For more worthy testing Psyco, I have dug out a certain code of a neural network about which I wrote in one of previous to clause{article} (see. Resources). This application "code_recognizer" can be adjusted for an identification of possible{probable} distributions of different values ASCII in various programming languages. Something similar could be potentially useful at guessing types of a file (we shall say, the lost network packages); but this code actually is completely universal concerning to what he has been trained - with the same success he could learn to distinguish persons or sounds, or kinds of inflow. In any case "code_recognizer" it is based on library Python bpnn, which as a control example also is switched on (in the modified form) in distribution kit Psyco 0.4. That it is important to know about "code_recognizer" in view of this clause{article}, so that it calculates many cycles with numbers from a floating point and that his{its} performance borrows{occupies} a lot of time.

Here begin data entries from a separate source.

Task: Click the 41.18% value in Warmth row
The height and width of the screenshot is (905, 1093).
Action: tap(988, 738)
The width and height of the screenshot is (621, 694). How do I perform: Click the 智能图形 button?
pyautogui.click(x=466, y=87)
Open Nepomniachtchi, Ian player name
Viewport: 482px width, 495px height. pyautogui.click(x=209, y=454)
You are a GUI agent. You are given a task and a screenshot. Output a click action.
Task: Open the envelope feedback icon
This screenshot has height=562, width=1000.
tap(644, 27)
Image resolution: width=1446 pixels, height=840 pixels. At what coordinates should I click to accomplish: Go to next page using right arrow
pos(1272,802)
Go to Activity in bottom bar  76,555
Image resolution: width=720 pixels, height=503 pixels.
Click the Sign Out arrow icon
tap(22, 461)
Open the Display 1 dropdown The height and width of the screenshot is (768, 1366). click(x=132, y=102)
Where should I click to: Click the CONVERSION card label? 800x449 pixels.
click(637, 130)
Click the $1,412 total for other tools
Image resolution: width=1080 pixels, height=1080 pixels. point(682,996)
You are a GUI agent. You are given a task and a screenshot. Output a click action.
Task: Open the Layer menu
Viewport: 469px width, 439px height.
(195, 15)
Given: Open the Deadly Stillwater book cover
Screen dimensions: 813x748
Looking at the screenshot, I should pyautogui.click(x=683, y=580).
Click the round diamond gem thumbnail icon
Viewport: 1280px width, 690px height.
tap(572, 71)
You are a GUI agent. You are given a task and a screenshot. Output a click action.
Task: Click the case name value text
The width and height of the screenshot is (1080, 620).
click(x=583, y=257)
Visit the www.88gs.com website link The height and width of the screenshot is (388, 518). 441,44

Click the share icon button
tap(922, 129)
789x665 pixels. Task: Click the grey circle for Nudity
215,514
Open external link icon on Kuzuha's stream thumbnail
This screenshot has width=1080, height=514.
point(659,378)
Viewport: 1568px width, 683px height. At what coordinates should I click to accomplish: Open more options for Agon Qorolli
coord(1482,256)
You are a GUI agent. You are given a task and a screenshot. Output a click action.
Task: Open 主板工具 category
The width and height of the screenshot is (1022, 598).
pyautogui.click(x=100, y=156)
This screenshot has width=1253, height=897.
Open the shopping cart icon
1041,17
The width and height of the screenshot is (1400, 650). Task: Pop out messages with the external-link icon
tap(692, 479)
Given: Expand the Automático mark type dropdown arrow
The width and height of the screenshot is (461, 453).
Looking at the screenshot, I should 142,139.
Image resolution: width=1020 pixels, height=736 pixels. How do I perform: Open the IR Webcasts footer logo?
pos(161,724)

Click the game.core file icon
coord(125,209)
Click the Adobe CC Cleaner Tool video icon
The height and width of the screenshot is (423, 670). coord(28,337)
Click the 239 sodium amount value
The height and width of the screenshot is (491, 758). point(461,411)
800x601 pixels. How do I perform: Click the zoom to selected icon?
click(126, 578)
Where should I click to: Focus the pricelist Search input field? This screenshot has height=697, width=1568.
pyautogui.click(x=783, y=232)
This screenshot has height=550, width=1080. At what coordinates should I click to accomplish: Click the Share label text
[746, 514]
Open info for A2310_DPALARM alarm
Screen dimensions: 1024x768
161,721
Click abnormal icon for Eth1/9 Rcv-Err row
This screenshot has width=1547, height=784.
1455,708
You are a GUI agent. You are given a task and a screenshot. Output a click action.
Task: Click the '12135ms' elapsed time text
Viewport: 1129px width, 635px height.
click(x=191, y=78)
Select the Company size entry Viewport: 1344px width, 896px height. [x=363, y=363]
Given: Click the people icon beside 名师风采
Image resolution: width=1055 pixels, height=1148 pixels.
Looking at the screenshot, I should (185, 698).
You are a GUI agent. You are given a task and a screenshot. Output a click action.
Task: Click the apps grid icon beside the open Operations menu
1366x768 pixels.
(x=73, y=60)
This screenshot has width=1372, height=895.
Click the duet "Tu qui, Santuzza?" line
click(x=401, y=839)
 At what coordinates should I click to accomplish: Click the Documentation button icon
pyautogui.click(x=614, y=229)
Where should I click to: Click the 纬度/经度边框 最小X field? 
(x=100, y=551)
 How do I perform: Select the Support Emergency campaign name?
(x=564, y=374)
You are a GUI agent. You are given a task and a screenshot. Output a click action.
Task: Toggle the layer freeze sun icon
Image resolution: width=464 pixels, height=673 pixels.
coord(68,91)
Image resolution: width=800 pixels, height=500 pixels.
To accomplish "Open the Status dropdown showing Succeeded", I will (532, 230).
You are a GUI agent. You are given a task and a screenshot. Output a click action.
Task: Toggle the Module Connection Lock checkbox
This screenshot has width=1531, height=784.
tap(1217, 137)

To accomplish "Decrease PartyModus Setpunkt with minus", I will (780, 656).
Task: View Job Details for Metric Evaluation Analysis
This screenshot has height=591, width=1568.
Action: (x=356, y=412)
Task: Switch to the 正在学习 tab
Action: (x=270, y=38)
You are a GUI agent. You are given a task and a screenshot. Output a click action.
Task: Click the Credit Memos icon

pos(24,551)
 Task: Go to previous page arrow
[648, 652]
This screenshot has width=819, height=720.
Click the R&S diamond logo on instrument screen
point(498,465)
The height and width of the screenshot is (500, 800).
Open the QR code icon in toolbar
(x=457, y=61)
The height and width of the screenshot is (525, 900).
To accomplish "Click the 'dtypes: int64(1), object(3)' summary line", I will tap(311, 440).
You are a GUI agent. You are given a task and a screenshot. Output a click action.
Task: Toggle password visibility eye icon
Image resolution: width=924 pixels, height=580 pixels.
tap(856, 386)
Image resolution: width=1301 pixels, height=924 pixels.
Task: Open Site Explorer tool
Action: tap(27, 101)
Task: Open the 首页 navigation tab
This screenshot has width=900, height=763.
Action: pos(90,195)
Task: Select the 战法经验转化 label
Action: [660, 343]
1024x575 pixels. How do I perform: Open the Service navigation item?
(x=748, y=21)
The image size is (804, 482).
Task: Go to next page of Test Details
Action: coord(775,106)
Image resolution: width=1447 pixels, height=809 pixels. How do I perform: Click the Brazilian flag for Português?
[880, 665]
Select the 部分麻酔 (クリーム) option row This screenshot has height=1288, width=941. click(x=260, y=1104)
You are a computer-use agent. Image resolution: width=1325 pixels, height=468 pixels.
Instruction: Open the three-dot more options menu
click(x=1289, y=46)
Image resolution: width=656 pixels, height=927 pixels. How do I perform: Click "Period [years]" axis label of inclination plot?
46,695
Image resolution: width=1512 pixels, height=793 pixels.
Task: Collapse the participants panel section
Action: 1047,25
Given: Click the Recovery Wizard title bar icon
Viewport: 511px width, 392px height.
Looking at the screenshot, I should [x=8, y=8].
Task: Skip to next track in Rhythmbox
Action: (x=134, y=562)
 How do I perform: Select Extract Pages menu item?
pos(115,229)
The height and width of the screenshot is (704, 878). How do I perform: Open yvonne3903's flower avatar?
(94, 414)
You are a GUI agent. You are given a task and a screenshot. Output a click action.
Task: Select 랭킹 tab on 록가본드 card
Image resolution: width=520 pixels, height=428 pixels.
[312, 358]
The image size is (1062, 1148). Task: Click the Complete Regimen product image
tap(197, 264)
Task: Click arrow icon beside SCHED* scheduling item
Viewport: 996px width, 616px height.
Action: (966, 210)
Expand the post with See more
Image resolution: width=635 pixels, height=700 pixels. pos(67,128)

At us the good candidate for Psyco also has appeared.


Having experimented it is a little, I have in details established how to use Psyco. For this application in case of a small amount of classes and functions has no special value, you use the directed linkage or in a place. But the best result - for some percent - still appears behind selective linkage of classes which are in the best way optimized. It is more important to understand area of linkage Psyco, however.


The script "code_recognizer" contains lines like:



class NN2 (NN):

* customized output methods, math core inherited


In other words, the interesting moment from point of view Psyco is in a class bpnn. NN. Addition psyco.jit () or psyco.bind (NN2) in a script code_recognizer.py is of no use. That Psyco carried out desirable optimization, you will need to add psyco.bind (NN) in code_recognizer.py, or psyco.jit () in bpnn.py. As against that you could assume, compilation in a place occurs not at creation of a copy or a call of methods, and at the description of a class. In addition, at connection of derivative classes their inherited methods are not processed.


As soon as details of the suitable linkage Psyco have been produced, resulting acceleration appeared rather impressing. Using the same examples of testing and a mode of training of a network, which has been submitted in mentioned clause{article} (500 patterns of training, 1000 iterations of training), time of training of a neural network has been reduced since somewhere 2000 seconds about approximately 600 seconds - more, than three times. Reduction of number of iterations up to 10 has shown proportional acceleration (but utterly worthless recognition of a neural network) - as well as intermediate number of iterations.


I find rather remarkable acceleration of the code which was carried out on half an hour, till 10 minutes, with the help of two lines of a code. This acceleration, probably, still is less than speed of execution{performance} of the similar application on With, and definitely less than tenfold acceleration which is registered in some single instances of testing Psyco. But this application is obvious from " a real life ", and these improvements are sufficient that them to note in many contexts.



Where goes Psyco?


At the moment Psyco does not make statistics or profiling and carries out only the minimal optimization of a generated machine code. Probably, later version will know how to define{determine} operations which could win more all from optimization, and throw out from kesha a machine code for not optimized operations. In addition, probably, the future Psyco could decide to carry out more extensive (but also more expensive{dear}) optimization of repeatedly executed operations. Such analysis of execution{performance} would be similar that technology HotSpot of company Sun does{makes} for Java. That circumstance, that Java, as against Python, has declarations of types, actually less significantly, than many (however previous jobs on optimization Self, Smalltalk, Lisp and Scheme also mark it) think.


Though I also doubt, what is it sometime happen, but would be healthy, if the technology such as Psyco has been integrated into any future version itself Python. Some lines for import and linkages - not too are a lot of job but then Python it would be carried out essentially faster, and it would be primary much more cel`no. Time will tell.